In private, European officials admit that the best-case scenario no longer involves restoring the status quo ante. The goal has shifted toward managing damage and preserving long-term flexibility. The likeliest outcome, if one is reached before August 1, is a framework agreement that would formalize a tariff ceiling likely between 10% and 30% — while offering partial exemptions for key sectors like autos, metals and pharmaceuticals. In return, the EU would seek guarantees of non-escalation from the United States, plus a structured timeline for continued negotiations into late 2025. This arrangement, while suboptimal, would provide breathing room and prevent immediate economic dislocation.

Yet such a deal would require Brussels to sell a politically difficult compromise to its member states. While the European Commission has worked hard to preserve a united front, internal tensions remain. Germany and Italy favor flexibility and sectoral relief whereas France and Spain demand regulatory sovereignty and proportionality. Ireland has lobbied to protect spirits and aviation components, while Eastern European countries — less dependent on US trade — have shown less urgency. Even Hungary, which initially flirted with a separate deal, has been pressured back into line by the European consensus.

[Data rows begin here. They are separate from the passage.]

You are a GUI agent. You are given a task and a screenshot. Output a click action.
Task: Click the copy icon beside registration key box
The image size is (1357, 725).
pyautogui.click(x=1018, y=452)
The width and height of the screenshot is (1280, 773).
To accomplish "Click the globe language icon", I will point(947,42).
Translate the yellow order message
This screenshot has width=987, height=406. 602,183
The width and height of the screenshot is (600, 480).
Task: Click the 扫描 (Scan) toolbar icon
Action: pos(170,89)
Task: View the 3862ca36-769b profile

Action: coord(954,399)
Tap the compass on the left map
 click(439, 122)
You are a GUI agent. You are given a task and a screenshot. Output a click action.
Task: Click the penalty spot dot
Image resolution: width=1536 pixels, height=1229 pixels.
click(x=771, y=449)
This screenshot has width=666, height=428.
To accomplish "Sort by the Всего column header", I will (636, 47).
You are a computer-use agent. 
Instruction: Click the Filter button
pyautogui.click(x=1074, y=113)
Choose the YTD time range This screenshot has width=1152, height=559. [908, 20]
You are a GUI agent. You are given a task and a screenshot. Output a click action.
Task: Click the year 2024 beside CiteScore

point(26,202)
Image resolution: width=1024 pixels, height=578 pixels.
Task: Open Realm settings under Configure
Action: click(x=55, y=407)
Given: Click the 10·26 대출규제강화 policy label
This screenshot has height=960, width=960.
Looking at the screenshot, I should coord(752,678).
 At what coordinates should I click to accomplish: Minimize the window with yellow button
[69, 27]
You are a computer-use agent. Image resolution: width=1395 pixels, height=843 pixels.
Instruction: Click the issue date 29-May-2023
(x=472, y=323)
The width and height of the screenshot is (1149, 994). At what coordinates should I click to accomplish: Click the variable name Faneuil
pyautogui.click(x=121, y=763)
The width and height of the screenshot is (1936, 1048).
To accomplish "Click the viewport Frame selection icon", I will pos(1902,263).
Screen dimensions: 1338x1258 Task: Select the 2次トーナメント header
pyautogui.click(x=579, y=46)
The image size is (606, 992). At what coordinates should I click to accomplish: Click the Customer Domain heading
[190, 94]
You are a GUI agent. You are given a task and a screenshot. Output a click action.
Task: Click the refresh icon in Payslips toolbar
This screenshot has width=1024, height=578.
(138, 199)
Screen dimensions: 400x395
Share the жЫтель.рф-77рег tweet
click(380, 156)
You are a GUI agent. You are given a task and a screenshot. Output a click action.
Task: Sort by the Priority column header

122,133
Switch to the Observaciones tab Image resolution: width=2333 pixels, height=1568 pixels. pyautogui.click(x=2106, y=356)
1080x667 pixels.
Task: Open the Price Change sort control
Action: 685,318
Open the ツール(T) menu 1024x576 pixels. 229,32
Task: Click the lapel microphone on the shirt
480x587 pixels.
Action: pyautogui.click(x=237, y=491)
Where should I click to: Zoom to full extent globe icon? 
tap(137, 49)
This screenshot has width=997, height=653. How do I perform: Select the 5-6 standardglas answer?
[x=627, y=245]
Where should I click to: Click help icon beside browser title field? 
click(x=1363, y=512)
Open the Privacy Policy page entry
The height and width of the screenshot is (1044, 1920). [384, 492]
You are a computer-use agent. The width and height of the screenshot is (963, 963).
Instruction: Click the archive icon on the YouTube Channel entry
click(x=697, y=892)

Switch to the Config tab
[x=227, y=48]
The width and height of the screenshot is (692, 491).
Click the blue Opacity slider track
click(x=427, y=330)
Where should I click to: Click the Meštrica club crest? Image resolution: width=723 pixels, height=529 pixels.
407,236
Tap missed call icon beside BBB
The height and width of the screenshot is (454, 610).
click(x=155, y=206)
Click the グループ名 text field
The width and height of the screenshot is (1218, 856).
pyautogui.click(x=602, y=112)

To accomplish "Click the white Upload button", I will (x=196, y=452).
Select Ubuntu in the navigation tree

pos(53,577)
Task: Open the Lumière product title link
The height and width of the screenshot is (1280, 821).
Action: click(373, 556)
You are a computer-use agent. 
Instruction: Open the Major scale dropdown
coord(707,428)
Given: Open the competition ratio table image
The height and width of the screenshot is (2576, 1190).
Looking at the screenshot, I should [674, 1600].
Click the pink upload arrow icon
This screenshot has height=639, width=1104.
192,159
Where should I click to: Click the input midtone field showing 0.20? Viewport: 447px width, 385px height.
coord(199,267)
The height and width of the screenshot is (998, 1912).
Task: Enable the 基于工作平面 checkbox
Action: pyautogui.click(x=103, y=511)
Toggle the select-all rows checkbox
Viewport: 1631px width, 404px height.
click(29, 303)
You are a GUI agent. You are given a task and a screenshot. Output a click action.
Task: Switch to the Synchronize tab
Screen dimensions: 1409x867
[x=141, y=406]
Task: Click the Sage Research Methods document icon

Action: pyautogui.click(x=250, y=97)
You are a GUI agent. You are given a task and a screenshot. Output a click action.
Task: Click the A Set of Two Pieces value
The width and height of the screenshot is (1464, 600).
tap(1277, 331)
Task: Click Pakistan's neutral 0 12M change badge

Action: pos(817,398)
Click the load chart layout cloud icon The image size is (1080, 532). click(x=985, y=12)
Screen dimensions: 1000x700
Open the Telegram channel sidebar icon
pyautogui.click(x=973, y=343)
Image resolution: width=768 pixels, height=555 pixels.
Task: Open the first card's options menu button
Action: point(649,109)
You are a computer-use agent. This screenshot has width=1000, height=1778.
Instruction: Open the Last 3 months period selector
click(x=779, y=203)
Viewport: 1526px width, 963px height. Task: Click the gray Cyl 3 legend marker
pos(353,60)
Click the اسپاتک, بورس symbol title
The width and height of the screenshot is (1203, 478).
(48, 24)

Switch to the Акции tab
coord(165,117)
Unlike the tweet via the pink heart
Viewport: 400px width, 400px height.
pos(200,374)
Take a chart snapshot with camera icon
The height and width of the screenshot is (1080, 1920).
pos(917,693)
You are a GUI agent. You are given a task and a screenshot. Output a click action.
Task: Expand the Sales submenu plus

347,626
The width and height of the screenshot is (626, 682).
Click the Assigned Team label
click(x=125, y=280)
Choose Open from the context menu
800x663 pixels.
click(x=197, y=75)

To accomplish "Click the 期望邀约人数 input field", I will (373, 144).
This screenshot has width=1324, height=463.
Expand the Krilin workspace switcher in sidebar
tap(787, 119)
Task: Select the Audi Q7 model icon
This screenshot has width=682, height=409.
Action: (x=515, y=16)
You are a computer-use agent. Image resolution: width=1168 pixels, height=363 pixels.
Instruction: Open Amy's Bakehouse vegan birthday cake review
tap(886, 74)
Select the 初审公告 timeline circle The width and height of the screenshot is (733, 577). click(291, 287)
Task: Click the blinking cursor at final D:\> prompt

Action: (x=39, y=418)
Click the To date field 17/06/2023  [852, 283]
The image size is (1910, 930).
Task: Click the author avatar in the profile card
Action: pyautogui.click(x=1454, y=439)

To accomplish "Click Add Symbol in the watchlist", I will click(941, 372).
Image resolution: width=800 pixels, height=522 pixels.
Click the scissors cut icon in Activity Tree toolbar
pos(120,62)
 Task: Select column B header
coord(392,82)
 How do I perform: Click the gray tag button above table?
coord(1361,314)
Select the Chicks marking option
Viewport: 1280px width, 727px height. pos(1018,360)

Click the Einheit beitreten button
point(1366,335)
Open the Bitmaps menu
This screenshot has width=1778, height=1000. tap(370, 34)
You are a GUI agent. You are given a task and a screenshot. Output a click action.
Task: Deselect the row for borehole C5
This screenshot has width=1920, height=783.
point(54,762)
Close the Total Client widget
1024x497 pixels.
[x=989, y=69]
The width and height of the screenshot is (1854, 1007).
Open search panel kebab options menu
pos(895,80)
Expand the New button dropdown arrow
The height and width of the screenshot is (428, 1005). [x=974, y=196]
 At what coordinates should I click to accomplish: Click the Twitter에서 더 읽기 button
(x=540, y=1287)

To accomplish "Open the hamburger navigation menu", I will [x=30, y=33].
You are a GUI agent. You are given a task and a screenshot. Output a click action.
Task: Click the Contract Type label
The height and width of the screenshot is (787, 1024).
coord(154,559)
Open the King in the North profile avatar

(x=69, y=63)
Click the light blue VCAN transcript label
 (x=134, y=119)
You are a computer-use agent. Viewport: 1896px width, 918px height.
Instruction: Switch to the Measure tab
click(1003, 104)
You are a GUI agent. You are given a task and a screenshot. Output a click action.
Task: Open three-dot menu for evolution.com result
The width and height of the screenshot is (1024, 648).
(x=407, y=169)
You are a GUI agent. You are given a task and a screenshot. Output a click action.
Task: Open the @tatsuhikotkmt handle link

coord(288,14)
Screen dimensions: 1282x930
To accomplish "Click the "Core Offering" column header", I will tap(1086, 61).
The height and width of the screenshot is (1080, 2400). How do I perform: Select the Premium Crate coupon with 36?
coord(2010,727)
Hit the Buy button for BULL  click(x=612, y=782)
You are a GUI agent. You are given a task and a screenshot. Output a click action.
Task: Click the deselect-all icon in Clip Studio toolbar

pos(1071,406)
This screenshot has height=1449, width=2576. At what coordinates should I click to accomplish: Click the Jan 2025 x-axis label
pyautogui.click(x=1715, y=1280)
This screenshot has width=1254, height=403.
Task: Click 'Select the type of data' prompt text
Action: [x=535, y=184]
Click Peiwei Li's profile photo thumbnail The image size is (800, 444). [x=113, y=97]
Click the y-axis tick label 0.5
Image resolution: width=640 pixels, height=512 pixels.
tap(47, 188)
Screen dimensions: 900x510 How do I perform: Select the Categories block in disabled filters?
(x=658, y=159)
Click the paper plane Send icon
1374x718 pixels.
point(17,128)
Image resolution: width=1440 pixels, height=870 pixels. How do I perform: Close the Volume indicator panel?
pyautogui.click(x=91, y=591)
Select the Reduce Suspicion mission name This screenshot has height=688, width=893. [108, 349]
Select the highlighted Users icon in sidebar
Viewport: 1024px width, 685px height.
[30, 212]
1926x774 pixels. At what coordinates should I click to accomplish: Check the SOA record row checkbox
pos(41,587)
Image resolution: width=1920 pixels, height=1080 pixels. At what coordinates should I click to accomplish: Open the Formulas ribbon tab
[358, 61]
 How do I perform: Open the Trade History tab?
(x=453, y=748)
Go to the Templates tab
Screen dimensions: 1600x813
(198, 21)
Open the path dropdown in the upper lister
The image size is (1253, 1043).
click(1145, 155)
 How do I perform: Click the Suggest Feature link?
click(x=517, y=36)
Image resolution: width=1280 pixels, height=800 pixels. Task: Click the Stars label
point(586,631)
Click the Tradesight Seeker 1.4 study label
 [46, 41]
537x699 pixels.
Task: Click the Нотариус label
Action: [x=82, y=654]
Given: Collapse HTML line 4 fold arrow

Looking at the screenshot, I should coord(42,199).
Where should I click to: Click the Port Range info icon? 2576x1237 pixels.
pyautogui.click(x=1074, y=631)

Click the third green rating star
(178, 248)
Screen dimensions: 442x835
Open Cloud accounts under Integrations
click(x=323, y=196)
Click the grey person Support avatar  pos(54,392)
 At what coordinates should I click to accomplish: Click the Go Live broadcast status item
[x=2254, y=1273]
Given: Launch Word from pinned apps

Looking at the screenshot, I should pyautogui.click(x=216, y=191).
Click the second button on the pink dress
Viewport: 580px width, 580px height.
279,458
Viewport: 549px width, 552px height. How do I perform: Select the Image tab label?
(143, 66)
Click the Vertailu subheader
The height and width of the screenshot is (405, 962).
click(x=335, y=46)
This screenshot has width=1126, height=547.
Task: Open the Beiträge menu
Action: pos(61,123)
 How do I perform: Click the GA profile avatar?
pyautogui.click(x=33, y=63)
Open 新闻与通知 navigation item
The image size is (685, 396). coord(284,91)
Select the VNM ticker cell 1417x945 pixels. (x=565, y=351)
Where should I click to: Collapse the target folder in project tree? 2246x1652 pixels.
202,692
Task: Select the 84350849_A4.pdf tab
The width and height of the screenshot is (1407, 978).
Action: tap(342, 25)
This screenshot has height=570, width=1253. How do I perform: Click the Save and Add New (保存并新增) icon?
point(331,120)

Ironically, the Trump administration’s heavy-handed approach may be fostering greater EU unity. By targeting all member states simultaneously, Washington has left little room for divide-and-rule tactics. European diplomats note that Trump’s unpredictability — his tendency to reverse positions and escalate threats — has made it easier for more cautious governments to justify sticking with Brussels’ collective line. This does not mean, however, that internal disagreements are resolved. Rather, they have been suspended under pressure.

Looking ahead, Europe must adopt a layered response. The priority is to conclude a temporary deal that prevents the 50% tariff escalation and preserves negotiating space. The 2025 EU-US trade standoff is not a negotiation in the classic sense. It is a crisis-management exercise amid strategic asymmetry and Europe cannot afford to capitulate, but it also cannot afford a trade war that would damage its economic recovery and fuel protectionist sentiment across the bloc. The challenge is to contain the fallout, defend the integrity of the European project, and preserve enough stability in the transatlantic relationship to rebuild trust under a future administration — should a more cooperative opportunity arise. For now, the EU must act with clarity, coordination and calm resolve. Accepting a “bad deal” may be unavoidable. Preventing the “worst deal” remains a strategic imperative.